The justices struck down the 1996 Communications Decency Act and
remanded to a lower court a case challenging the 1998 Child Online
Protection Act.
Both cases highlighted the difficulty of striking the proper
constitutional balance in a society that seeks to protect its children
from
offensive, sexually explicit material while at the same time upholding
core
principles of free speech.
Wednesday, the high court begins examining whether Congress's
latest
attempt in this area, the Children's Internet Protection Act, is
impermissible censorship or a justifiable attempt to shield American
youths
from harm.
"It is called the Children's Internet Protection Act, but what
most
people fail to realize is that it applies to every computer terminal in
the
library," says Maurice Freedman, president of the American Library
Association, which is challenging the constitutionality of the
law.
"Everybody who wants to use a computer terminal in a library is
forced to lose access to constitutionally protected speech," Mr.
Freedman
says. "That is not what the public library is about in the United
States."
The law requires that any public library receiving federal aid
must
install Internet- filtering software on their public-access computers
to
prevent the display of obscene content, child pornography, or other
materials that might be harmful to minors.
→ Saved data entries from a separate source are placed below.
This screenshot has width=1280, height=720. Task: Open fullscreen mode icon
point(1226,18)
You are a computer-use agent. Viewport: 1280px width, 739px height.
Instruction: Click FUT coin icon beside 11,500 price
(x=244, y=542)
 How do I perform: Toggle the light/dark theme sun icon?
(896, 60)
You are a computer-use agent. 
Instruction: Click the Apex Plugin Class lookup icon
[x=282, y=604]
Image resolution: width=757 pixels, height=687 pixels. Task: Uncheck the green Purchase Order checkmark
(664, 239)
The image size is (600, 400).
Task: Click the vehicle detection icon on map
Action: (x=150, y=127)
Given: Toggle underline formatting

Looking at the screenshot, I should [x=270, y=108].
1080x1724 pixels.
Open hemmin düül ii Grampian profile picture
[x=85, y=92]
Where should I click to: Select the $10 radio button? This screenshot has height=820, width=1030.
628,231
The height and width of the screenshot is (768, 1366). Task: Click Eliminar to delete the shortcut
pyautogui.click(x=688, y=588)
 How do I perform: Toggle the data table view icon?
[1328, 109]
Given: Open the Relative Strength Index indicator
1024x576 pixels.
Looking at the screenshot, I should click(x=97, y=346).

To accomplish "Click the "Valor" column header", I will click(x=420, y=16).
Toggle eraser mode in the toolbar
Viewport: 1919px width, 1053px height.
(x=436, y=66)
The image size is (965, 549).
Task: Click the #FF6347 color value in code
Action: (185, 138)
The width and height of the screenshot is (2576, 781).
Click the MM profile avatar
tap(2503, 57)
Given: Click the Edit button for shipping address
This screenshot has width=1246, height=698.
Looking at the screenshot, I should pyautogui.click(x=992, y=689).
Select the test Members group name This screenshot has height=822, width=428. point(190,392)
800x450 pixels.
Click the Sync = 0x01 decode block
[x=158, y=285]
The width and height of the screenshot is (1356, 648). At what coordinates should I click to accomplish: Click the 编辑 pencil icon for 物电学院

Rather than simply mandating the use of Internet filters,
Congress
passed the law under its spending-clause power. In effect, the law
gives
public libraries a choice: accept the federal aid and enact the
Internet-filter provision, or forfeit the aid.
Drawbacks of filters
A group of libraries, library associations, patrons, and Web
publishers are challenging the law, saying that Internet filters censor
more
than just illegal pornography and material harmful to minors. They
block
constitutionally protected forms of speech, while frequently failing to
screen out some of the most offensive forms of Internet smut.
A special panel of three federal judges struck down the law last
May,
saying it forced libraries to violate the First Amendment rights of
their
patrons.
In urging the US Supreme Court to reverse the decision,
Solicitor
General Theodore Olson says librarians have the authority to prevent
the
public library from becoming an adult bookstore.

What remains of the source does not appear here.